So.  Brian James and Rat Scabies (pfffft) decide to form a band with James on guitar, and Scabies on drums.  Scabies is a PHENOMENAL drummer.  He suggests Captain Sensible† (shnort) join to play bass, keyboards, etc.  Sensible (Raymond Ian Burns), former toilet cleaner, had been in a band called “Johnny Moped” with Chrissie Hynde, who will later (post-Masters of the Backside) (Jesus, really?) go on to say that “without her, [The Damned] were probably the most musically accomplished Punk outfit in town.”  Sensible is a fucking goofball.  Really.  Always dressed in something flamboyant and ridiculous like he just picked it all out of a lost-items box and a small theater costume rack.  He often wears a collection of pinback buttons, some with swastikas on them!  Yowza!  And iron crosses!  Also unfortunate!  He will later come to be known as the guy with the red beret and the silly white sunglasses during his solo career and subsequent The Damned reformations.


† The first I heard of Captain Sensible  was when I saw the video for his solo, “Wot?”  And OH GOD, it’s so stupid.  You have to watch it, it’s HILARIOUS.  It’s rap.  He’s living in a hotel, there’s a dude outside with a jackhammer, he wakes up pissed off and ends up forming a conga line of hotel staff as he goes out to stop the noise.  I know, I’m going way far afield here, but it’s so worth it, you gotta see this [youtu.be/9Q6YJ-r5SQs].  It features the group Dolly Mixture on backing vocals, the Queen, Margaret Thatcher, Adam Ant, a 2-D cutout of Sensible…. Stop reading this meandering review and go watch it.  Now!  You’re welcome.
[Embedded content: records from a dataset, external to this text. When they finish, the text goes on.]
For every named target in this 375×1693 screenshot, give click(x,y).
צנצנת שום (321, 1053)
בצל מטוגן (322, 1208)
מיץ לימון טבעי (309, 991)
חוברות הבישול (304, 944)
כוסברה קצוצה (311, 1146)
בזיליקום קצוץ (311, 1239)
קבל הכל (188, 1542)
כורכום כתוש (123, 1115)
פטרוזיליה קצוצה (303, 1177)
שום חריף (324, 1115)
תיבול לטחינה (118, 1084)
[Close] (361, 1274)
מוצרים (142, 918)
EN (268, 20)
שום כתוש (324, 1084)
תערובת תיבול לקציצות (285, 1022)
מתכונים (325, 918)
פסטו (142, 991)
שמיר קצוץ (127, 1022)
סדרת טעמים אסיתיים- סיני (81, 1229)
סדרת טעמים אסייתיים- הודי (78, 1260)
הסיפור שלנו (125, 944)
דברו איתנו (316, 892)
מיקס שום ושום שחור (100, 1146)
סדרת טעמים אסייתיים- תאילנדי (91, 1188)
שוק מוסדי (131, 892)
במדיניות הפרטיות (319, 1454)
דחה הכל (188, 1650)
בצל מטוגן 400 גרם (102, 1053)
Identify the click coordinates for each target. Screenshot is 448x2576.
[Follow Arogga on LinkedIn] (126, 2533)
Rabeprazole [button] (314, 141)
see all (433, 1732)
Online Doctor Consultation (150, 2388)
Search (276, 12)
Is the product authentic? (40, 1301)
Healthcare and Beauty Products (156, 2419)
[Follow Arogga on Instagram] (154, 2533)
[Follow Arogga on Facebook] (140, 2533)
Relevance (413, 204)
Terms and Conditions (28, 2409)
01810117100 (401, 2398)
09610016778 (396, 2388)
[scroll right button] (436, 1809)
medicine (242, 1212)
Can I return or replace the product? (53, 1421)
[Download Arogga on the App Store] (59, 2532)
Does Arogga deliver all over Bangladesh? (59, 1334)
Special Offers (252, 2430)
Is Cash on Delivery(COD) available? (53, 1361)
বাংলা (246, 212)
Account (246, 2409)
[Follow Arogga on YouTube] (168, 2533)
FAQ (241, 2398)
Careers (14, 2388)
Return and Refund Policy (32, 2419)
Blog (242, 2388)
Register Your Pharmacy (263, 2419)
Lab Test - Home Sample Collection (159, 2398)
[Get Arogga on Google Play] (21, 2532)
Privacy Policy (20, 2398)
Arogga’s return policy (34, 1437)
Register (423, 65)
By the way, what the hell?  Chrissie Hynde was living in London back then?  She was In that scene?  Damn, her history is fascinating.  She was in a band with Mark Mothersbaugh of Devo at Kent?  Neat.


So James, Scabies and Sensible invite Sid Vicious (later of the Sex Pistols) and Dave Vanian (David Lett) to audition as vocalists.  Thank Christ Sid didn’t show up because a) what a train wreck he was, and b) Dave Vanian was just fucking awesome.


Dave Vanian is a preternaturally beautiful man with a preternaturally beautiful voice and a… heh… heh heh…  he has a um… dude has a vampire complex.  A Dracula fetish?  Arguably.  From a 2018 interview: “People would ask you why you joined a band […] and other people would say, ‘Well, I want to drink as much as I can, take as many drugs as I can, fuck as many women as I can…’ and all that stuff.  What I wanted was the haunted mansion on the hill.  With the bats flying around it and the laboratory.  And if I got a couple of girls inside of it, great…”  He’s always done up kind of like (or exactly like) a vampire.  In the band’s early days, when he was wearing more than just leather pants, he looked like… basically like Eddie Munster.  And he genuinely was The Munsters fan.  As he pushed the band in a Goth direction, his costumes progressively evolved with age-appropriate Vampire tropes.  From Eddie Munster to young Dracula, to debonaire vampire.  His look really peaked last year when the band (yeah, they’re still a thing) did a show at the London Palladium.  Vanian arrived in a coffin.  In a horse-drawn hearse.  And he appeared as Nosferatu — TOTALLY looking like the real thing.  Pre-Kinski.  Shaved head.  It’s awesome [youtu.be/F6fifvYFQm0].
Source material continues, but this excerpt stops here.